Ask an expert: how colour and creativity are helping people cope during the coronavirus outbreak

Ask an expert: how colour and creativity are helping people cope during the coronavirus outbreak Banner Image

Children with their rainbow in the window.

UCLan’s Pam Eccles, Senior Lecturer in Interior Design, offers her opinion on the use of the rainbow and creative tasks during the COVID-19 lockdown

During the coronavirus lockdown, children around the country have been creating rainbows to display in the windows of their homes.

The homemade works of art have quickly become a beacon of hope during such a difficult time for both young and old.

There has also been a huge increase in people of all ages turning to creative pastimes to help them cope with the unprecedented situation.

The University of Central Lancashire’s (UCLan) Pam Eccles, Senior Lecturer in Interior Design, gave some interesting insight into why colour and creativity are important for everyone.

Why is the rainbow seen as beacon of hope at this time?
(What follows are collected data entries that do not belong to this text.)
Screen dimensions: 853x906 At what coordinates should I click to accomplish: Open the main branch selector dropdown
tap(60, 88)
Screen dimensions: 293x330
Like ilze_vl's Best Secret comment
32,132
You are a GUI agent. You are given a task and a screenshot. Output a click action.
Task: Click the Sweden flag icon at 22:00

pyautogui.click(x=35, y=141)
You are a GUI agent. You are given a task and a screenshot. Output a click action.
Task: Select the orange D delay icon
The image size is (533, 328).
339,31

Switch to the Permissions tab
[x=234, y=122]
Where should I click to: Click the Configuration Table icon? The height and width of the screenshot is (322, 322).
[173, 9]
What’s so special about the colours and shape of a rainbow?

Rainbows have long been associated as a symbol of good luck, hope and motivation, so what better symbol for children to focus on during this time.

It’s a primary shape too, often children are drawn to the array of colours associated with them, and let’s not forget, as we all know, there is a pot of gold at the end of them!
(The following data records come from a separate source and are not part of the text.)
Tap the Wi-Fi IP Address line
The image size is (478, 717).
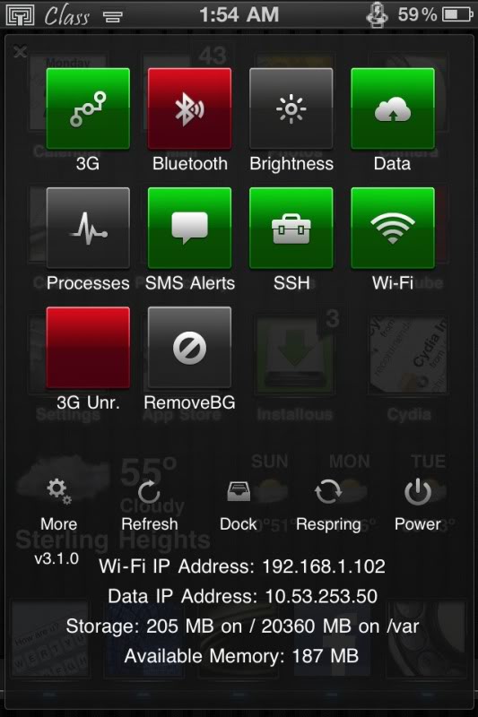(242, 566)
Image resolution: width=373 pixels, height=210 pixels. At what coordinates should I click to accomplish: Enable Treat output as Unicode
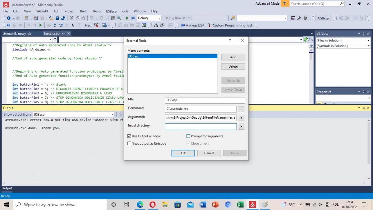point(129,144)
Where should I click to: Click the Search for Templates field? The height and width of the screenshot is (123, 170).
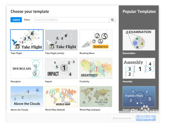tap(71, 20)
How and why does colour affect our mood? Are their specific colours or shades which are known to boost our moods?

There are a lot of theories surrounding the effect of colour and how it may influence our mood. Tones of yellows are associated with happiness; greens have an obvious link with nature and can soften a space whereas shades of purple are strongly linked to luxury and often royalty. But ultimately, we all have our own colour palette we are naturally drawn to, be it in the cloths we wear or in our homes, and if it makes you happy that’s all that matters.

People are turning to creative activities to help them cope with the unprecedented situation. Why do you think this is and do you think people will continue these activities when life returns to normal?

Being creative is something that some adults forget to do, or simply don’t have time to do. Whereas we encourage children to be creative from a young age. Crafts/creativity can have huge positive benefits for everyone. It’s a fantastic way to express your emotions, and it can offer you valuable time to just focus on yourself for a little while. Despite what’s happening in this current climate, there are positives to focus on right now. We’re seeing more families going for walks and bike rides together, more people being creative because they have more time at home, and I genuinely believe that this will be a turning point for many, as its forced a lot of people to reflect on what is important.